[What is required]
Only an exact copy belongs in the answer: the line with "You are a computer-use" and every line after it through the end of the records, pictures left out.

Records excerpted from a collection
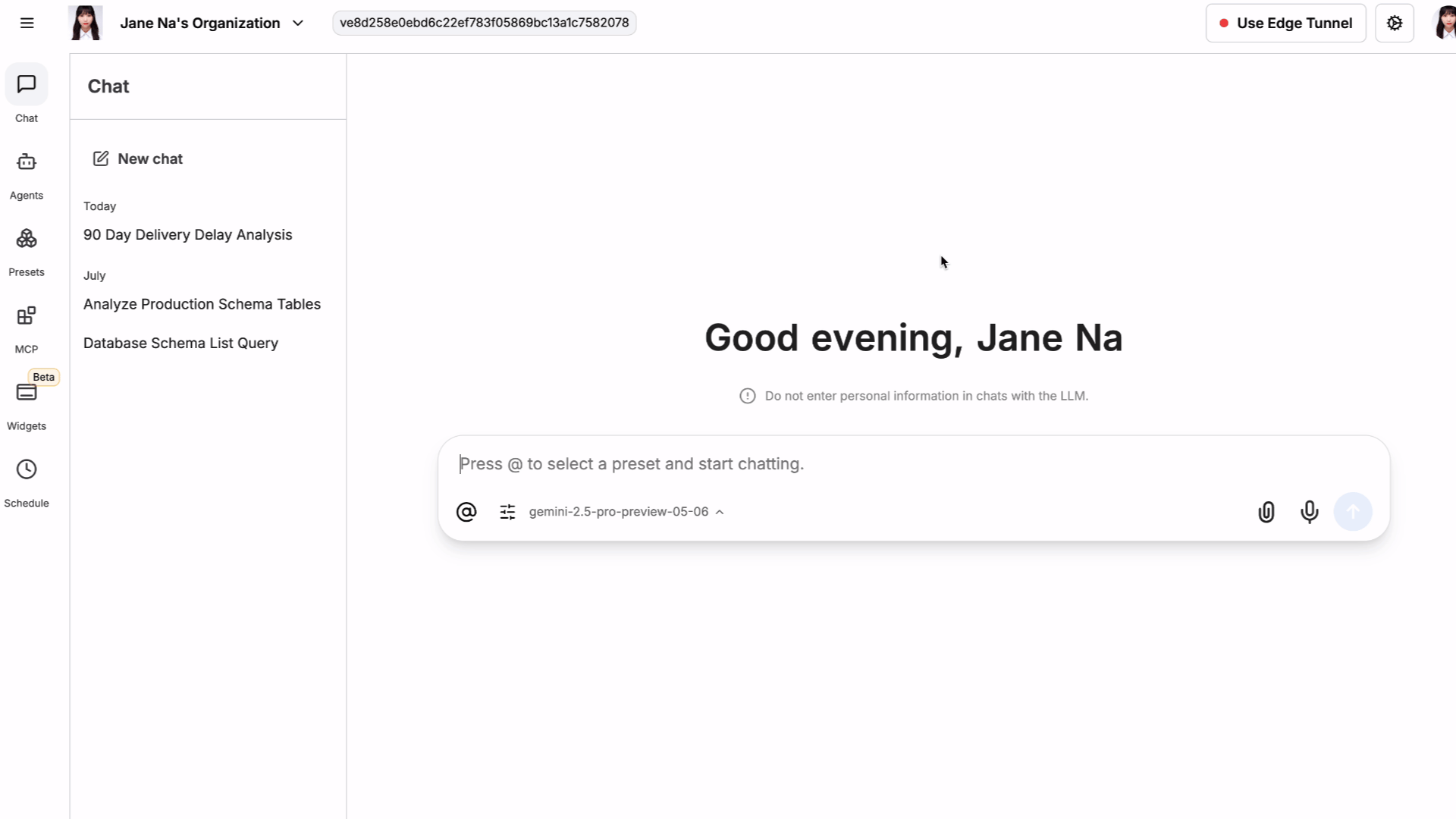Click the @ preset selector icon
Screen dimensions: 1456x819
click(466, 512)
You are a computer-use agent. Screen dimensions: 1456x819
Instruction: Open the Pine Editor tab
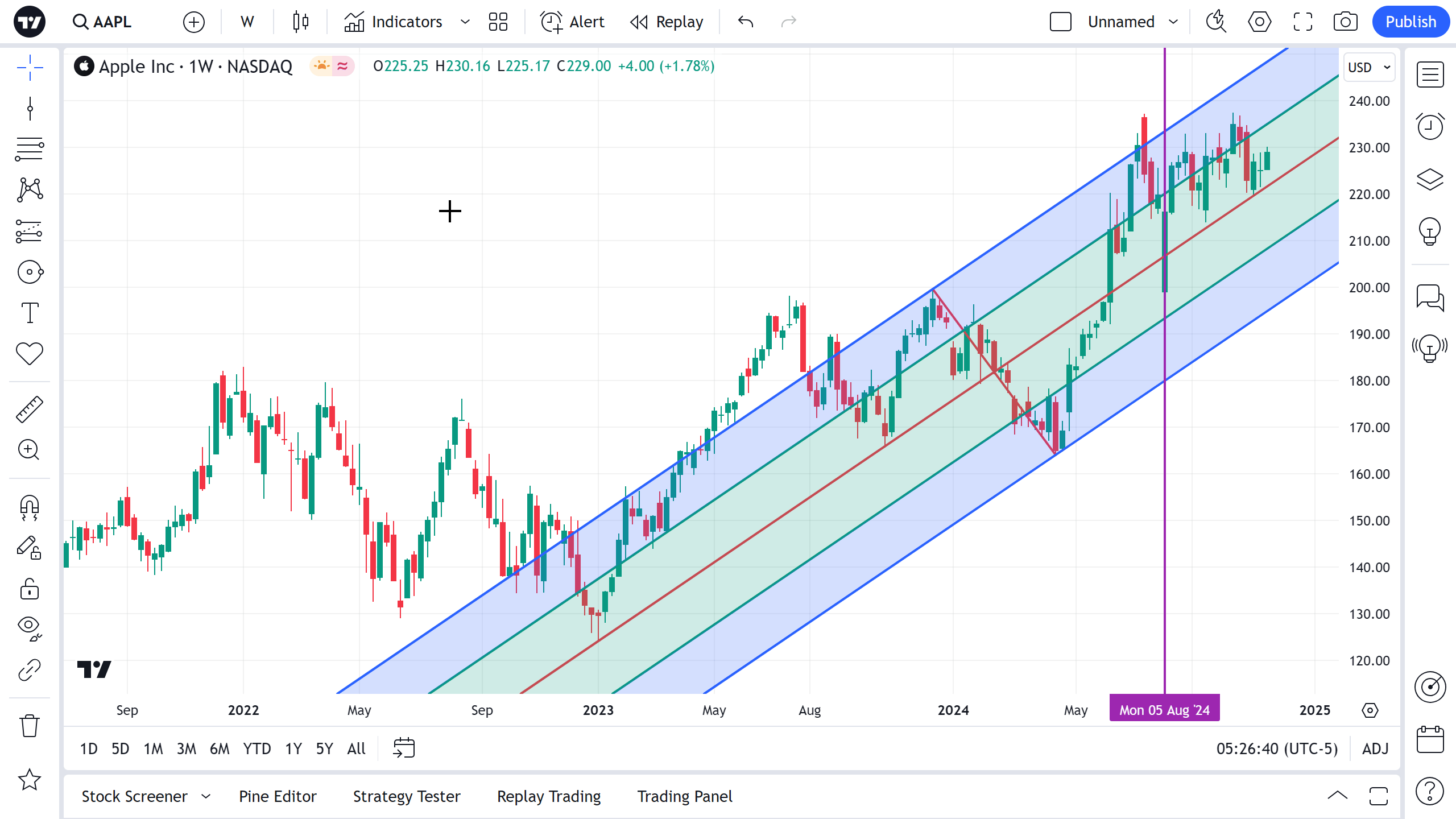[278, 796]
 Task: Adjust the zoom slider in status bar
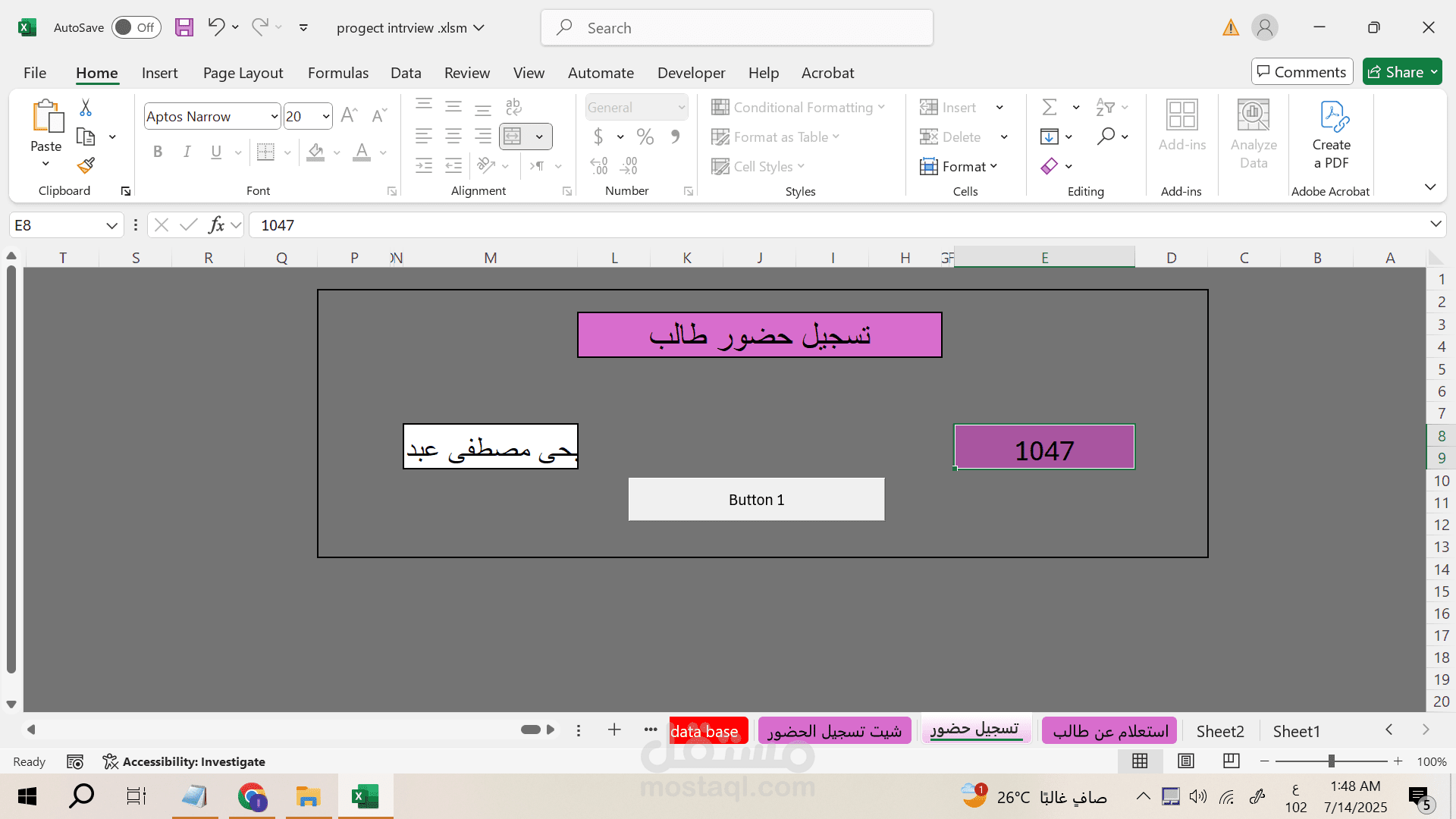(x=1331, y=761)
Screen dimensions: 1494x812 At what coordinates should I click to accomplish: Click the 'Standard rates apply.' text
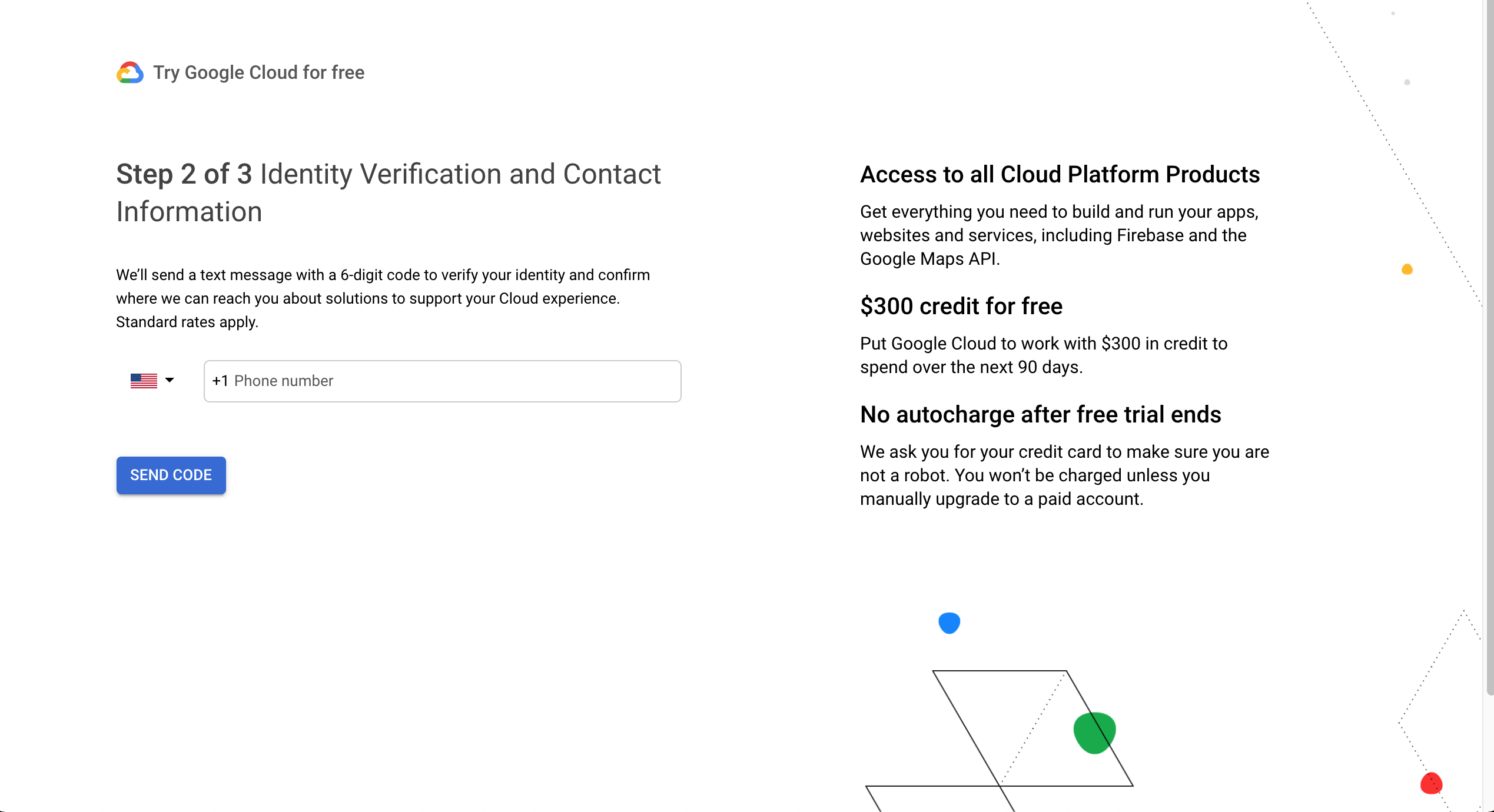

[Solution for this task]
You are a computer-use agent. Screen dimensions: 1456x819
Instruction: Open the Pine Editor tab
[278, 796]
 Task: Adjust the zoom slider in status bar
(x=1331, y=761)
Screen dimensions: 1494x812 At what coordinates should I click to accomplish: Click the 'Standard rates apply.' text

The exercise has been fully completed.